True to the methods of all good Arab socialist movements, poor Mr el-Kurdi is to be “interrogated” for violating the Tagammu’s principles. “…We don’t support individuals,” the party’s co-founder said. “Rather, we seek democracy.”

And so say all of us. The problem with Mr Mubarak’s presidency – and with Gamal, if this is to become the second caliphate in the Middle East (the capital of the first being Damascus) – is that after decades of promised improvements, most Egyptians still feel that their country has no physical or political movement. The country’s state of emergency curbs their tongues. Poverty breaks down their energy. They have been injected with political boredom.

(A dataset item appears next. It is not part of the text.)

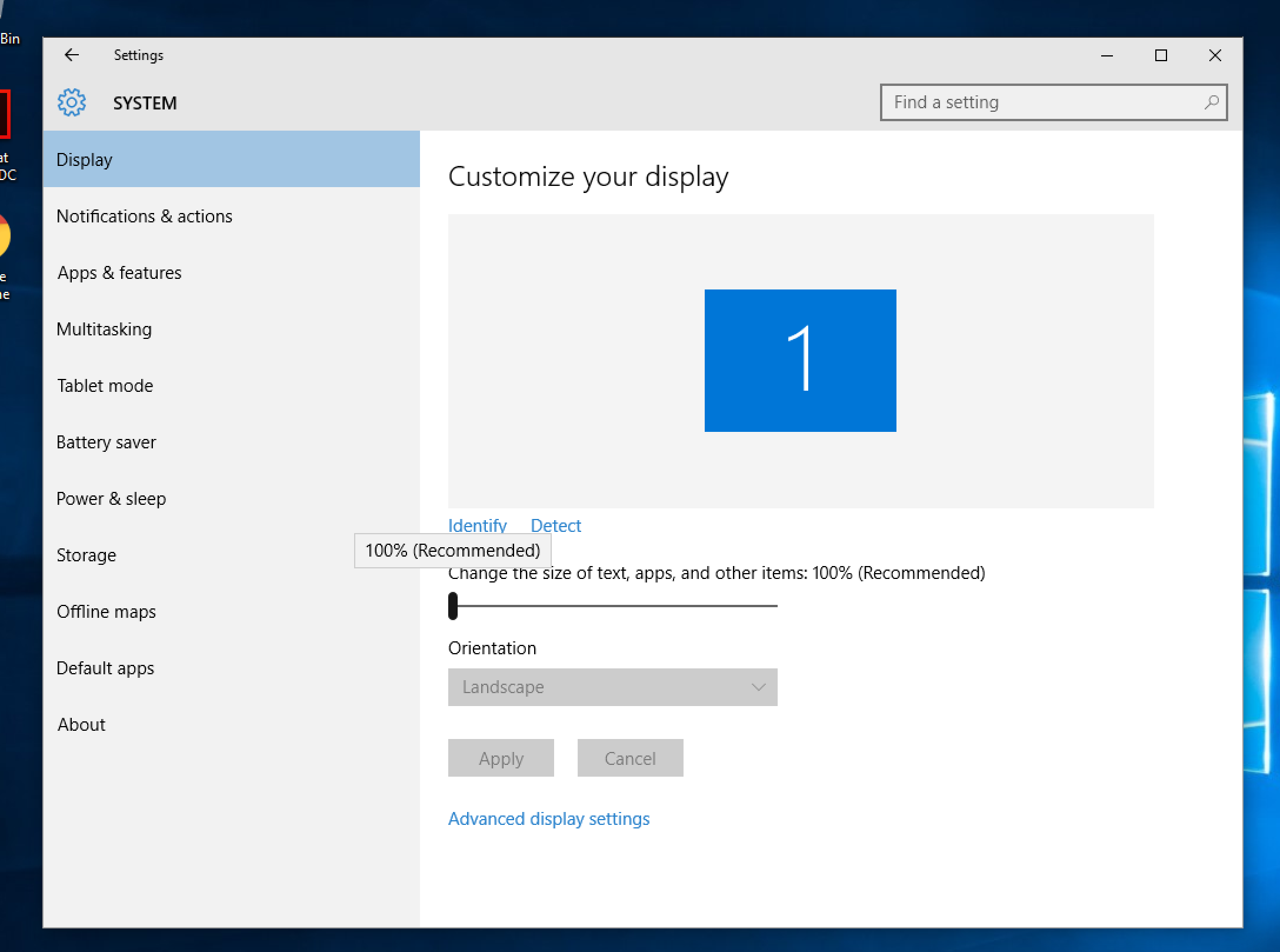
Task: Click the text size slider handle
Action: tap(453, 606)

The rich live in gated communities outside the city; indeed, all the major hotels in Cairo have become gated communities for foreigners, tourists and businessmen and women, who breathe air-conditioning, sip cold beers beside the pool, sweep to their appointments in luxury buses or limousines. For the rich, there are tennis clubs, horse-riding, boutiques, concert performances. For the poor, there is controlled religion, Dickensian housing and television soap opera. No wonder Egyptian television is celebrating its 50th anniversary with the slogan: “We started big, and we remain big.” Big – as in fat….

Candidates for succession

1: Gamal Mubarak

Both Gamal and his father have denied that he wants to take over as president of Egypt, but his steady ascent through the country’s political life has indicated otherwise. He has long been seen within the country as the heir apparent. And a poster campaign that touted him as Egypt’s new leader had to be disowned by his party. If he did take over from his father, he would be following the lead of Syria’s Bashar al-Assad, who took over after his own father’s death.

2: Omar Suleiman

The senior intelligence official for Hosni Mubarak has not publicly expressed interest in the leadership position. But he is a major figure in the leadership structure of Egypt. He is involved in the constant negotations with Hamas over the future of Gaza. However, health problems, specifically his heart, do count against him achieving the country’s top job.

3: Mohamed ElBaradei

The former head of the International Atomic Energy Agency, Mohamed ElBaradei has not yet confirmed whether he will stand for the presidency, but many in Egypt are hoping that he will and see him as the man to bring democratic reform to the country. Dr ElBaradei – who won the Nobel Peace Prize in 2005 while in charge of the UN’s nuclear agency – is leading a campaign for constitutional change that has so far gathered around 770,000 signatures, and he has stated that he will only think about running for president if the election is fair.